Several people in this issue seem to suggest that they want atomic changesets, which this attribute would enable. If the upload fails or times out, it would be safe to re-upload: either the osmChange mesasge gets processed, or rejected in case the changeset is already closed.

I don't want to introduce one upload per changeset as a default behavior, as it would be an incompatible, breaking change. Adding that attribute is the next best thing to do. By the way, an additional URL parameter "?close_changeset=true" could serve a similar purpose, if there are concerns about extending the XML structure.

Should we go for this as one option, and continue with the diffResult topic?

simonpoole commented 5 years ago

@mmd-osm IMHO the people wanting atomic changesets actually want something else: the ability to upload a essentially unbounded number of changes over an unbounded number of uploads atomically. That and a couple of unicorns :-).

Auto-closing the changeset would mostly resolve the "has the upload succeed or not" question for the non-chunked uploads at the expense of having to re-download, which in this case I would think is acceptable. In general I would support this if no more general solution is on the horizon.

mvl22 commented 5 years ago

@mvl22 see #2201 (comment) I would think returning an error in all cases in which no token has been supplied is in order, there are obviously a couple of edge cases in which this might not be able to catch all repeated uploads outside of actual edits, but seriously, I don't think we really care about those.

I am suggesting though that clients should not have to change - instead that the server itself should do the token generation.

Would my suggested approach noted above work?

mmd-osm commented 5 years ago

@simonpoole : right, this inevitably includes ideas like throwing away the whole changeset unless the changeset is properly closed (link). Clearly, that's something well beyond the scope of this issue. We would immediately inherit all of the issues of the asynch queues (https://github.com/openstreetmap/openstreetmap-website/issues/2201#issuecomment-484484302). I'd say this is actually quite similar to having some kind of staging area to stash all changes. Say Hello to the world of branches, commits and merge (conflicts), this time with OSM data.

@mvl22 : there are some similarities to https://github.com/openstreetmap/openstreetmap-website/issues/2201#issuecomment-480499265 in the "let's handle all POST requests" approach, only that you're creating the key based on a payload hash - which we discussed in https://github.com/openstreetmap/openstreetmap-website/issues/2201#issuecomment-485143934 as "calculating a checksum". I noted in https://github.com/openstreetmap/openstreetmap-website/issues/2201#issuecomment-485145410 this may or may not be possible, depending on the endpoint semantics and needs to be clarified. Keeping the full blown XML response around in a table was already questioned in https://github.com/openstreetmap/openstreetmap-website/issues/2201#issuecomment-484396809.

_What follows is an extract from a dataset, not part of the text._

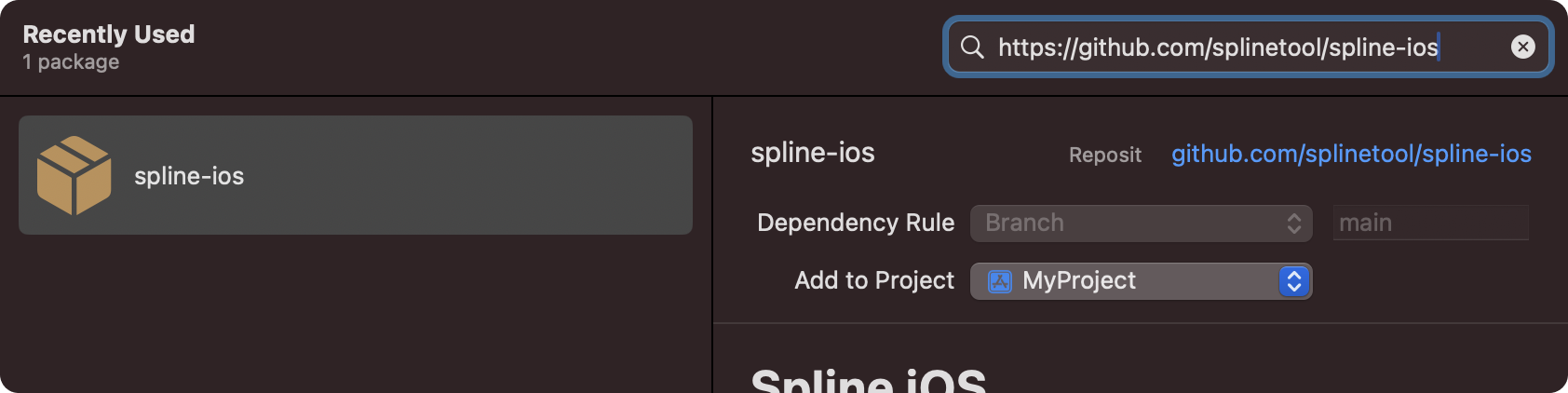Open the github.com/splinetool/spline-ios repository link

tap(1351, 154)
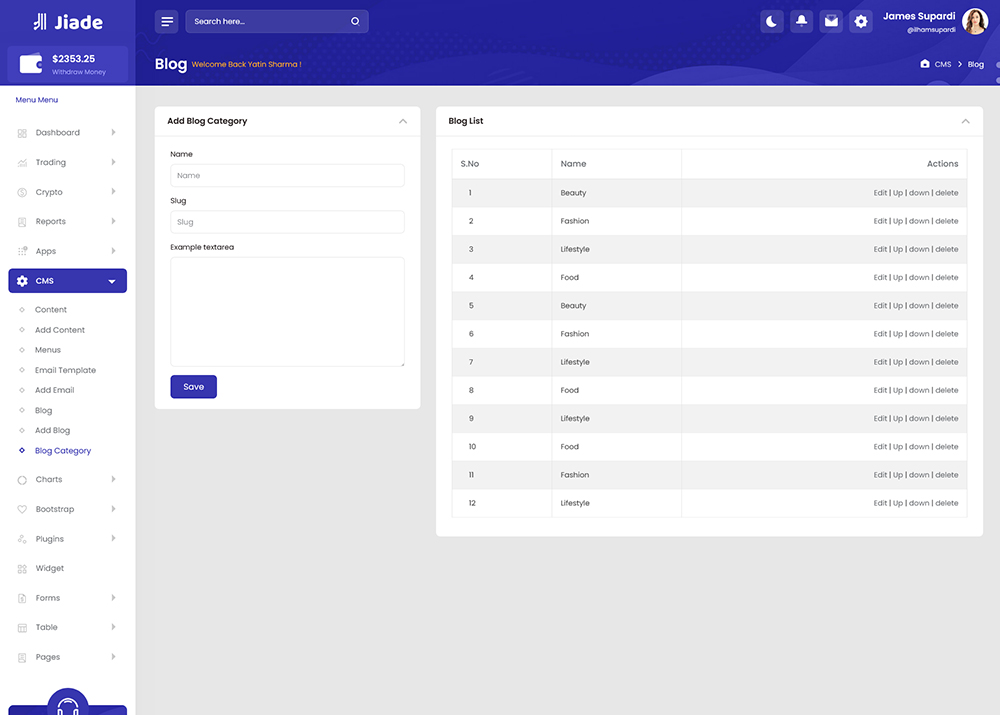Click the wallet icon beside balance
The width and height of the screenshot is (1000, 715).
click(x=30, y=65)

mmd-osm commented 4 years ago

@gravitystorm has published some thoughts on this topic in his blog: https://blog.gravitystorm.co.uk/2019/10/17/smoother-api-upgrades-for-openstreetmap/ :

My proposal is to include an idempotency key in the diff upload. The server will store these, and if it sees the same upload key for a second (or third) time, it will realise the response has been lost somewhere, and no harm is done.

mmd-osm commented 4 years ago

This issue has become stale after more than a year without much progress. I’m closing it now as I don’t see any way to move this topic forward.